Input material
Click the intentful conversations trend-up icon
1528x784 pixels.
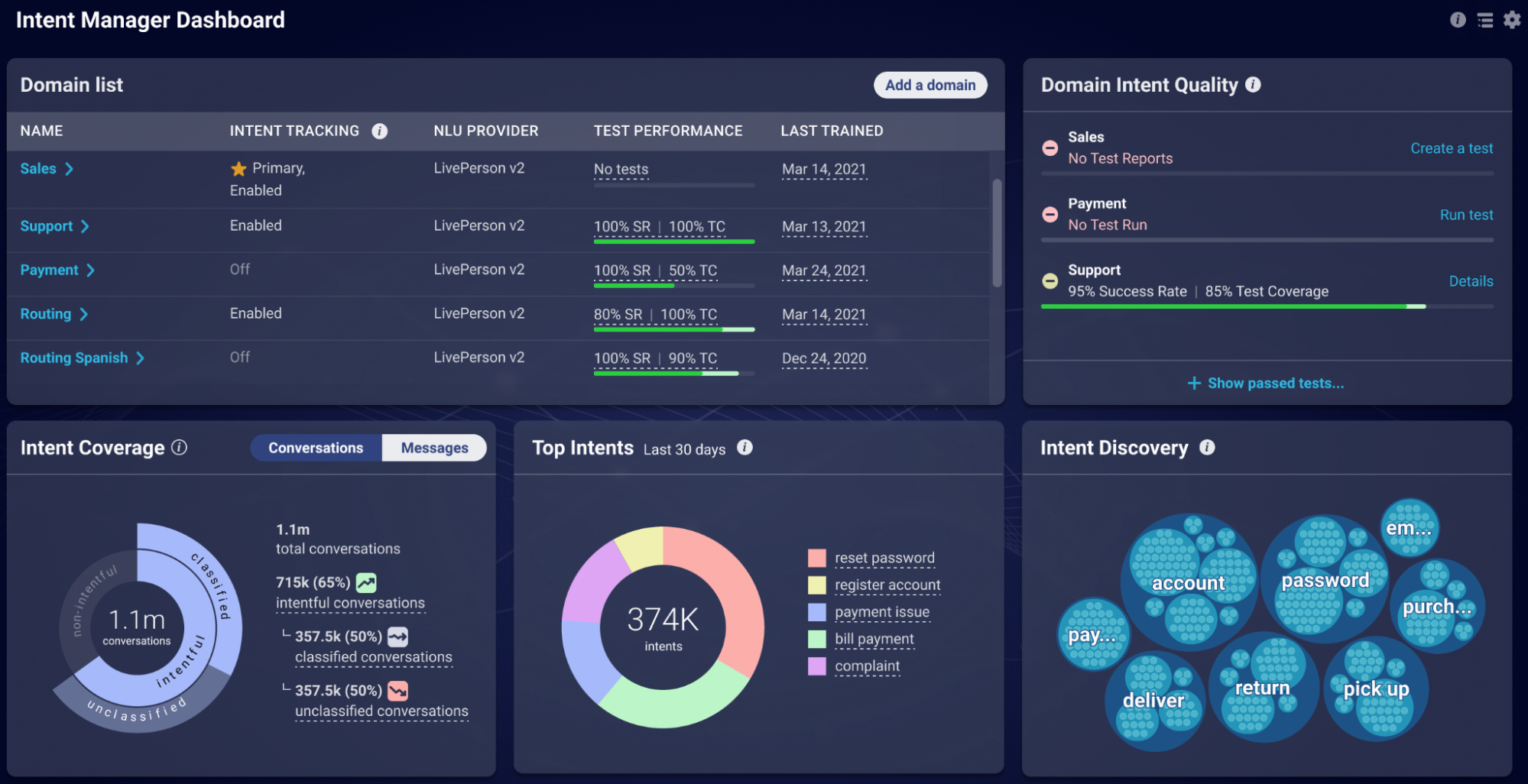(366, 583)
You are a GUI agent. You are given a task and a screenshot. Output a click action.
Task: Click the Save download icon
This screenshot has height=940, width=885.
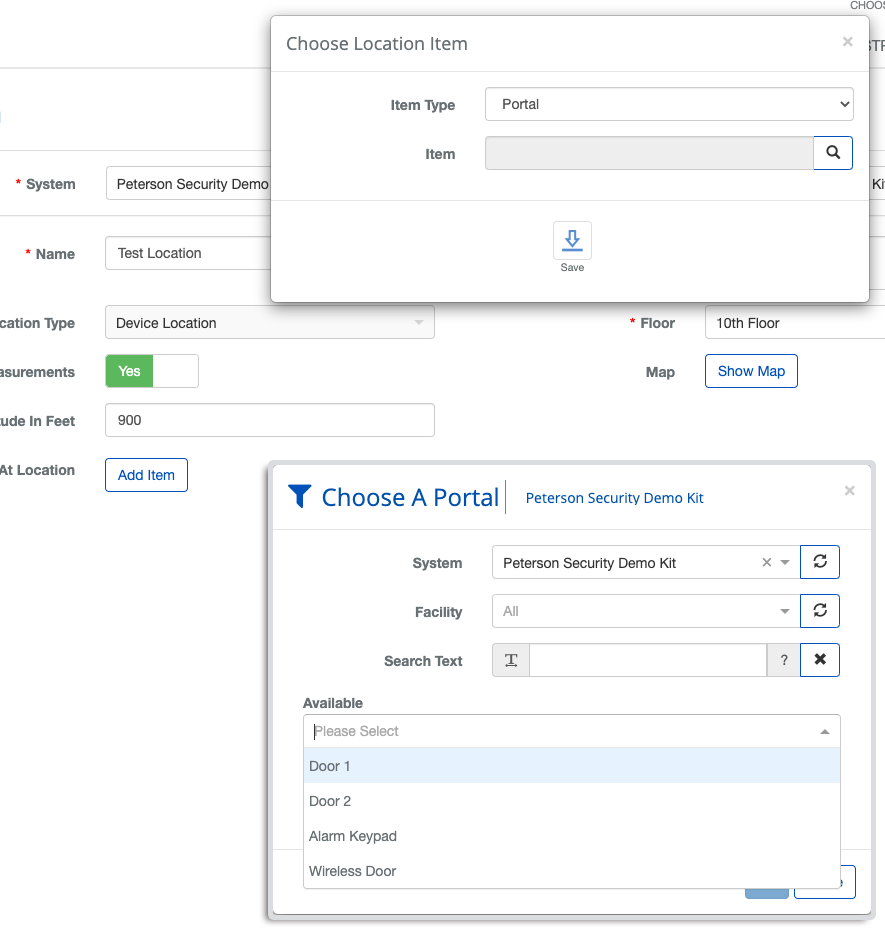click(572, 241)
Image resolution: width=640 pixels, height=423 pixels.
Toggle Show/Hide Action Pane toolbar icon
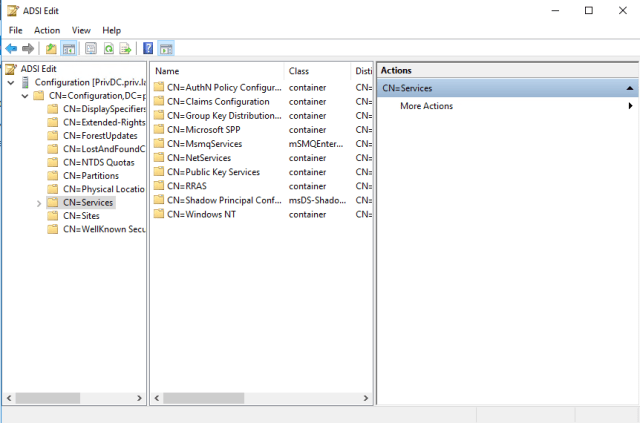[x=166, y=48]
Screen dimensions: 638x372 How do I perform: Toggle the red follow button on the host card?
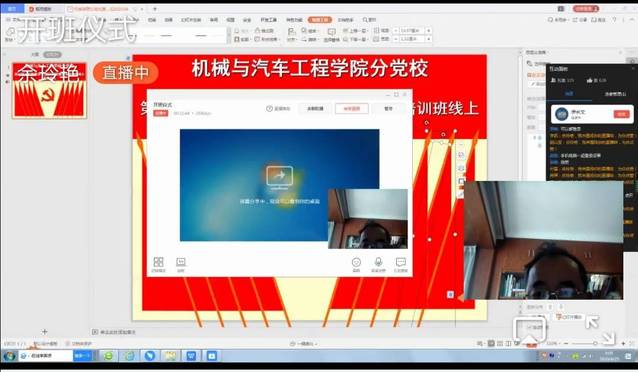click(621, 114)
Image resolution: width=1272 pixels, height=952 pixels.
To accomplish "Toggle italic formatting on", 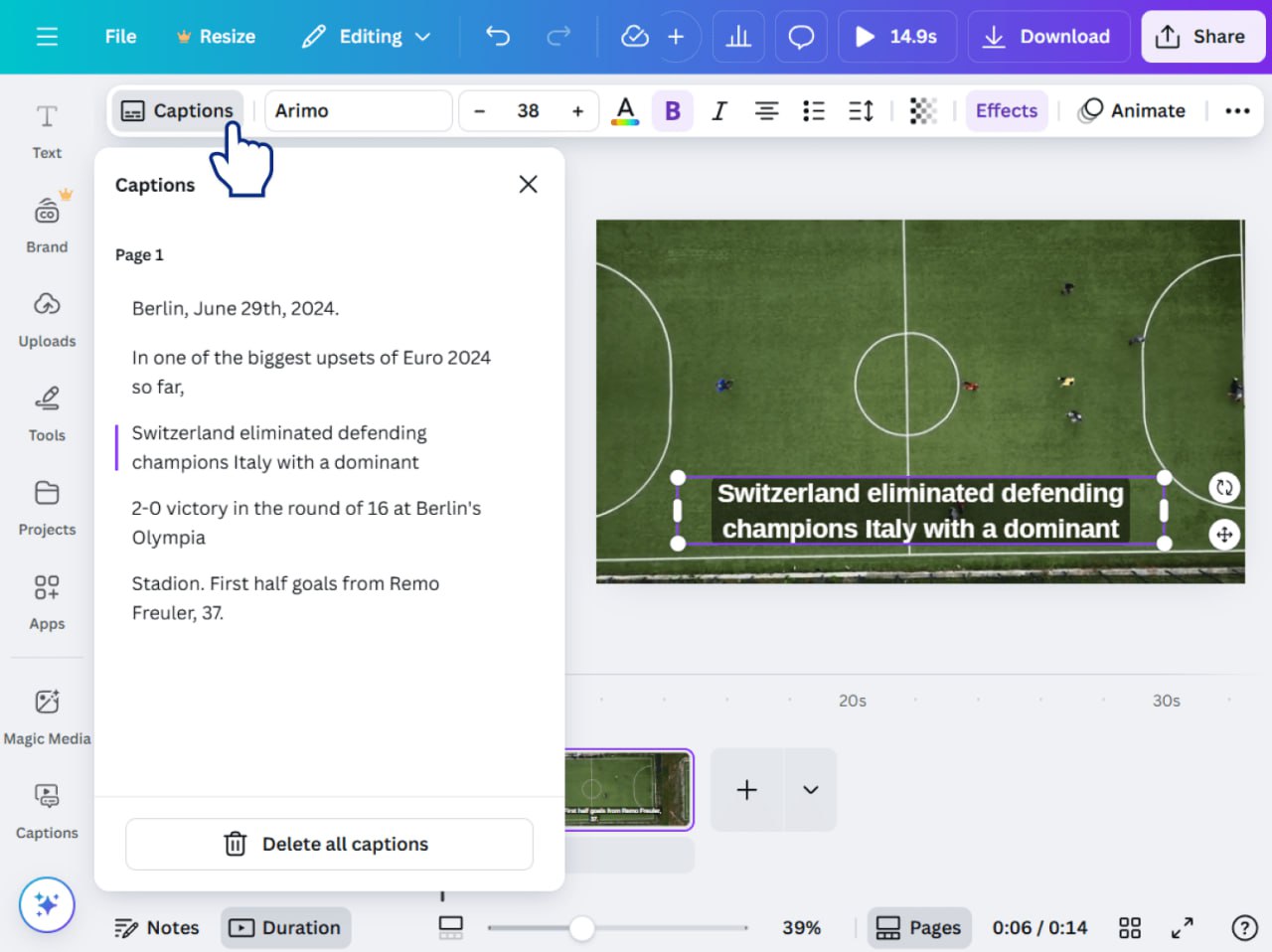I will 719,110.
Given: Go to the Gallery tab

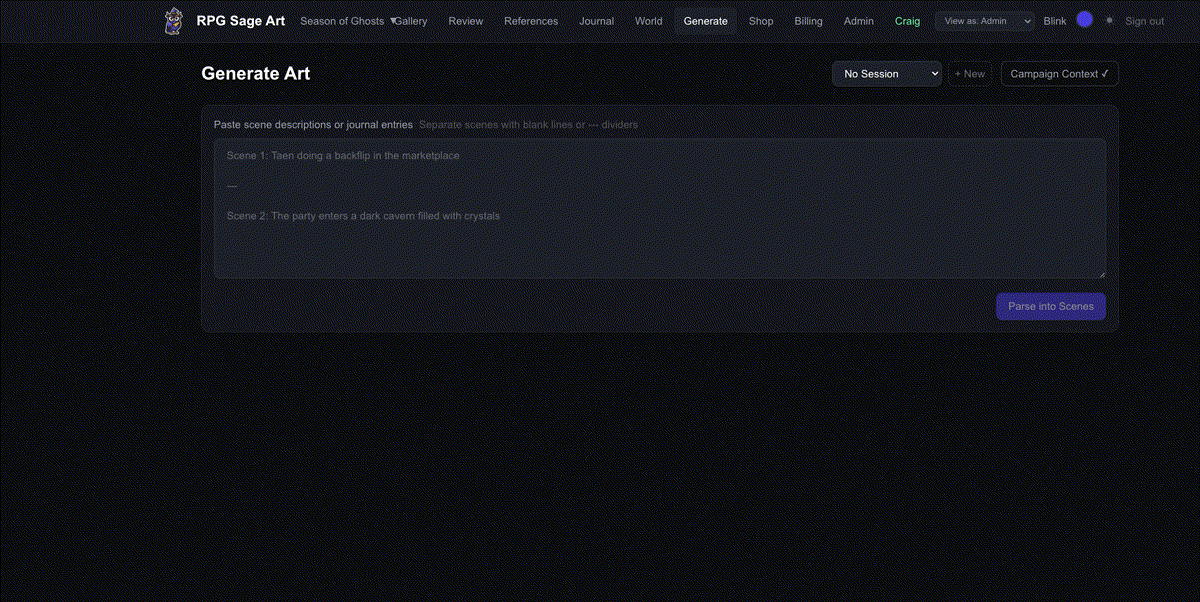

Goal of the exercise
Go through the records and copy each line with "resolution" in it.

Solved exercise
Image resolution: width=640 pixels, height=423 pixels.
Image resolution: width=1272 pixels, height=952 pixels.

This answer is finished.